Report all lines from the entries below in which "size" appears.

════════════════

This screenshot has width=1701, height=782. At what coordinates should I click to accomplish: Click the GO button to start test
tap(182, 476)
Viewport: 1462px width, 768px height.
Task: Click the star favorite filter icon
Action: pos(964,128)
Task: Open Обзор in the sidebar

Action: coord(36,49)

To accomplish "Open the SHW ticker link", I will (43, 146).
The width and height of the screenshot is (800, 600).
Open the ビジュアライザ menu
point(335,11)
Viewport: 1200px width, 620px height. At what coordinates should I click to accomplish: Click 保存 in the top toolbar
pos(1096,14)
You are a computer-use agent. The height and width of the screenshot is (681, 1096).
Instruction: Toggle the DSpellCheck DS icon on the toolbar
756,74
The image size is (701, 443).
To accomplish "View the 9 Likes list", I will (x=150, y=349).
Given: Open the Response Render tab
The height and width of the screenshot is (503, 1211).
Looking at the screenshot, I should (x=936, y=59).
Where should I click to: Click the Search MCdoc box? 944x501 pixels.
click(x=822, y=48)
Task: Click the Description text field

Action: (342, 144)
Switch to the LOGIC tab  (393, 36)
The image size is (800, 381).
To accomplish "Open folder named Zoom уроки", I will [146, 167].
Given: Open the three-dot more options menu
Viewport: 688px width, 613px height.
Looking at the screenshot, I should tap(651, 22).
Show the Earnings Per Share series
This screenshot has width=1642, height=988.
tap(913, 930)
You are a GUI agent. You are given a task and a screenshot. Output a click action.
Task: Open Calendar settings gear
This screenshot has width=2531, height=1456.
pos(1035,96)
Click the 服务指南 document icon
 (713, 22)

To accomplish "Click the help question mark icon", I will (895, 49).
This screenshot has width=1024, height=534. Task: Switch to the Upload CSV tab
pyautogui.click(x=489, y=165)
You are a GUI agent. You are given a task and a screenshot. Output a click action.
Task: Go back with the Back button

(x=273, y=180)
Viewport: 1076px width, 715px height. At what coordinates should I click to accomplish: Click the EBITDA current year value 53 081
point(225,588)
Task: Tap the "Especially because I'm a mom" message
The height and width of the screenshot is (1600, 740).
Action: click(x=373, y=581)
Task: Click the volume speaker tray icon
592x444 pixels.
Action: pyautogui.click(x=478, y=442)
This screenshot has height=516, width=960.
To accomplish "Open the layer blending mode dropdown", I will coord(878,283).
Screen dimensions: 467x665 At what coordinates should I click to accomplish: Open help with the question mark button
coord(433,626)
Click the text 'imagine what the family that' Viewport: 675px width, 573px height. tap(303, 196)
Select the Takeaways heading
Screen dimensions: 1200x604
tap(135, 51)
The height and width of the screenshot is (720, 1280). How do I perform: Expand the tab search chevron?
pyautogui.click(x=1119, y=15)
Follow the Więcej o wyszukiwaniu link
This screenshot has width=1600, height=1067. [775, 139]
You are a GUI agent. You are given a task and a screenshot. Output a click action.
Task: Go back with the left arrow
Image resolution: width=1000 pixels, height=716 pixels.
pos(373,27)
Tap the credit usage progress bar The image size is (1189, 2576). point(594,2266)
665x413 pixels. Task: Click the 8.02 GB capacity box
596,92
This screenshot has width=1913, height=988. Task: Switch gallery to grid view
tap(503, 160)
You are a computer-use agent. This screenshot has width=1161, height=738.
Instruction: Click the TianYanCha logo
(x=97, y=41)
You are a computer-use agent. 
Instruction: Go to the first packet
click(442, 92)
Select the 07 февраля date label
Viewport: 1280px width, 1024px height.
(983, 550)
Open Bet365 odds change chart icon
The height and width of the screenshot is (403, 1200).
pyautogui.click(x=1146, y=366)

════════════════

Answer box:
The image size is (701, 443).
The image size is (800, 381).
Tap the credit usage progress bar The image size is (1189, 2576). point(594,2266)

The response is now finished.